WHAT YOU ARE ASKED TO DO — Set down the data below in full, exactly as it reads, but without the pictures.

LISTED ENTRIES —
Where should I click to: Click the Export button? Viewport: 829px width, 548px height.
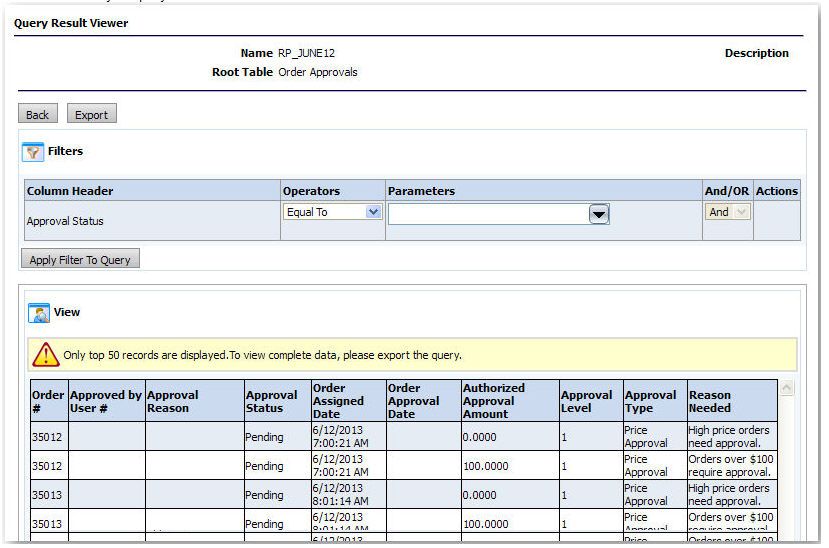[91, 115]
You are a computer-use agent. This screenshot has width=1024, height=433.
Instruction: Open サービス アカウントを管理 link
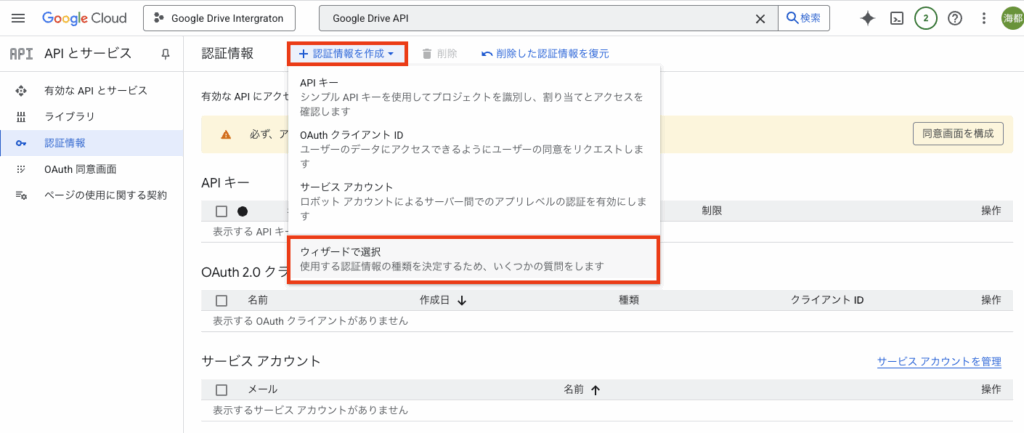click(x=939, y=361)
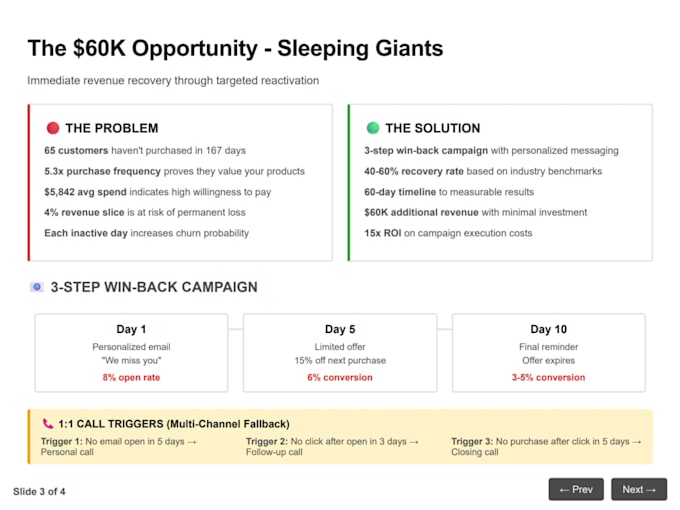Click the '65 customers' problem line
Image resolution: width=680 pixels, height=510 pixels.
(145, 150)
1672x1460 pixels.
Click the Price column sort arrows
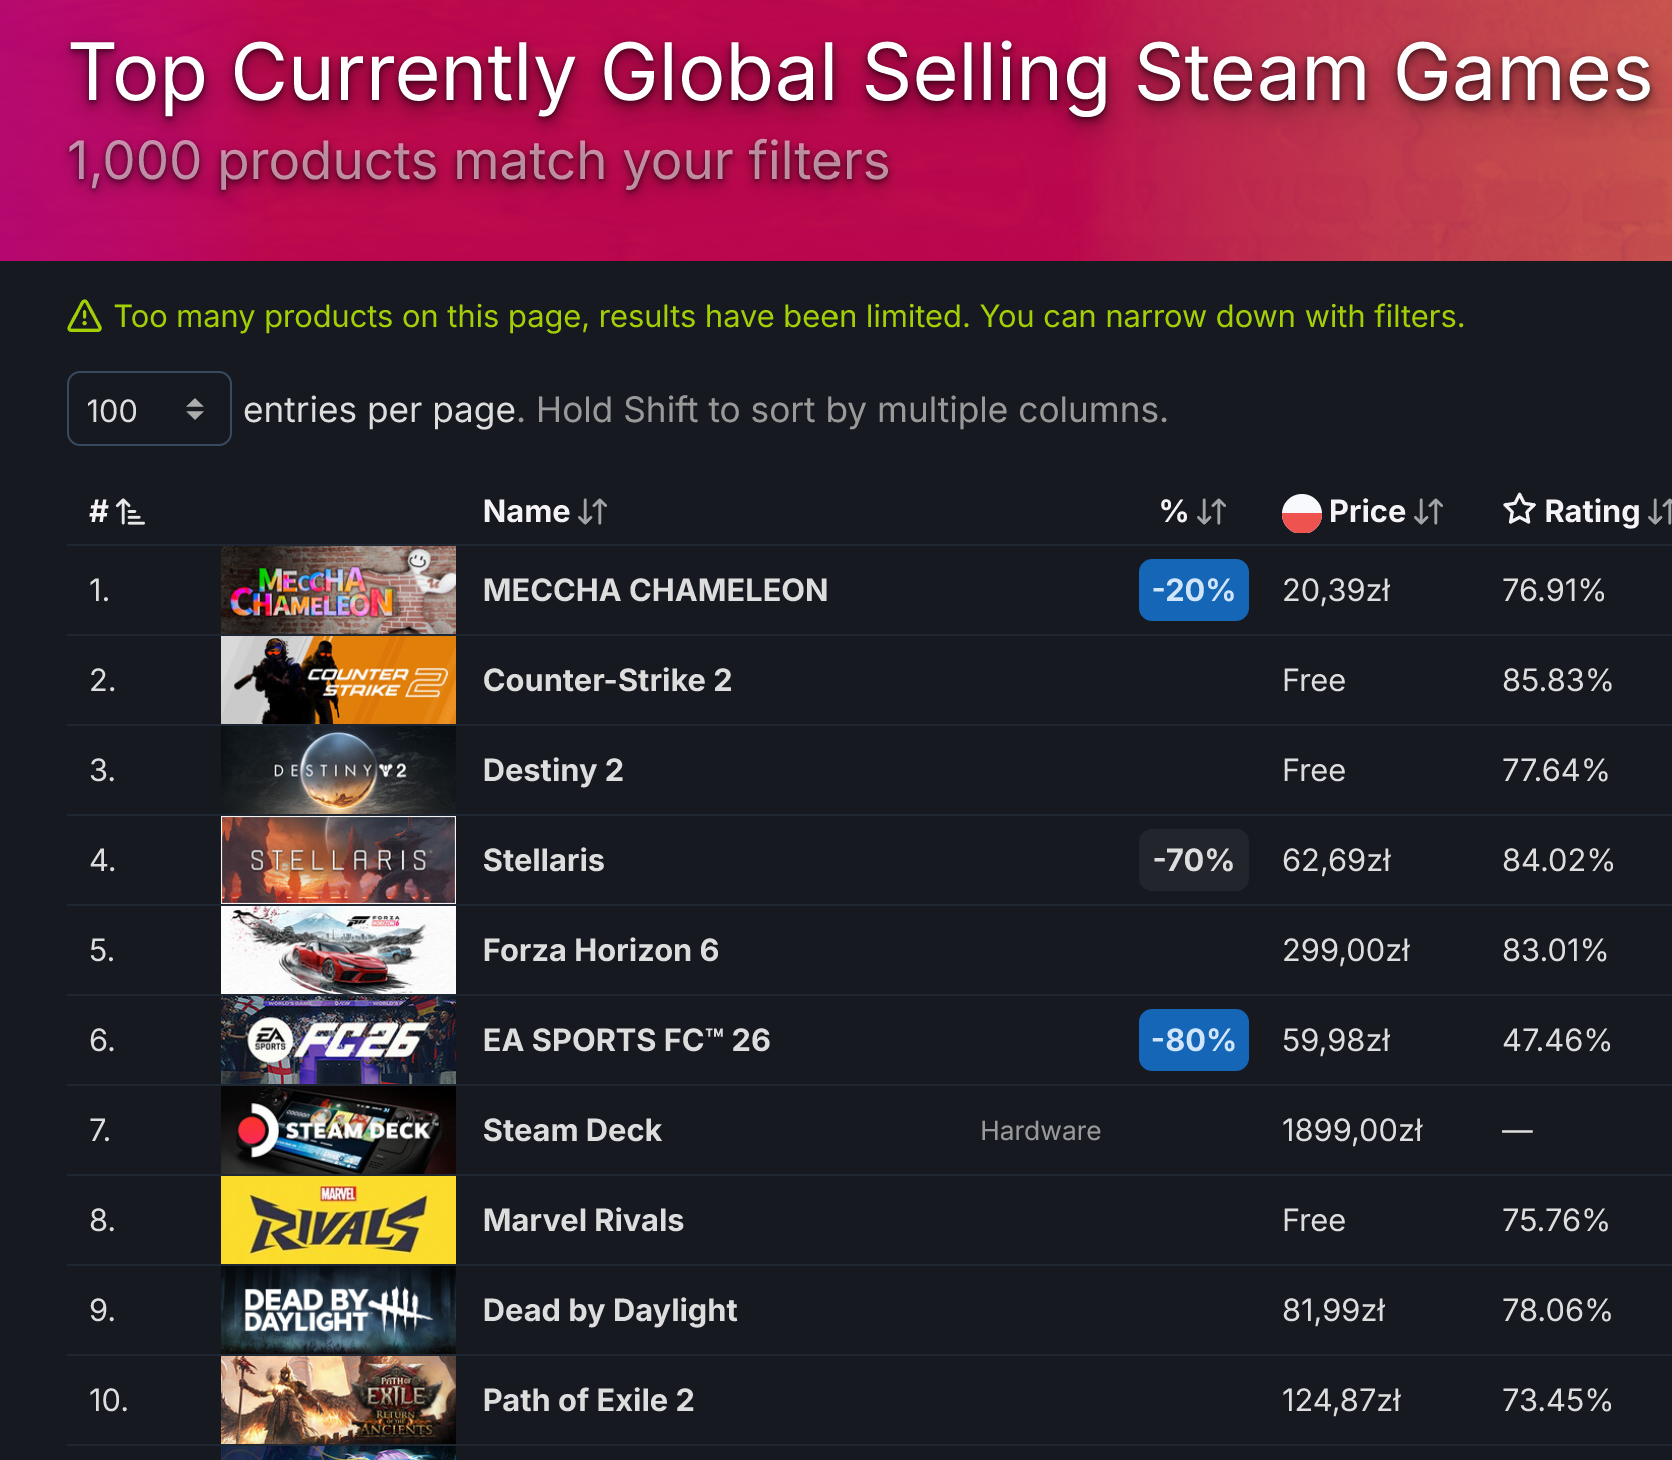point(1429,512)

TASK ANSWER —
Where should I click to: Click the Export button? Viewport: 829px width, 548px height.
[91, 115]
You are a computer-use agent. This screenshot has width=1024, height=433.
Instruction: Open サービス アカウントを管理 link
click(x=939, y=361)
Click the '65 customers' problem line
Image resolution: width=680 pixels, height=510 pixels.
(145, 150)
1672x1460 pixels.
Click the Price column sort arrows
point(1429,512)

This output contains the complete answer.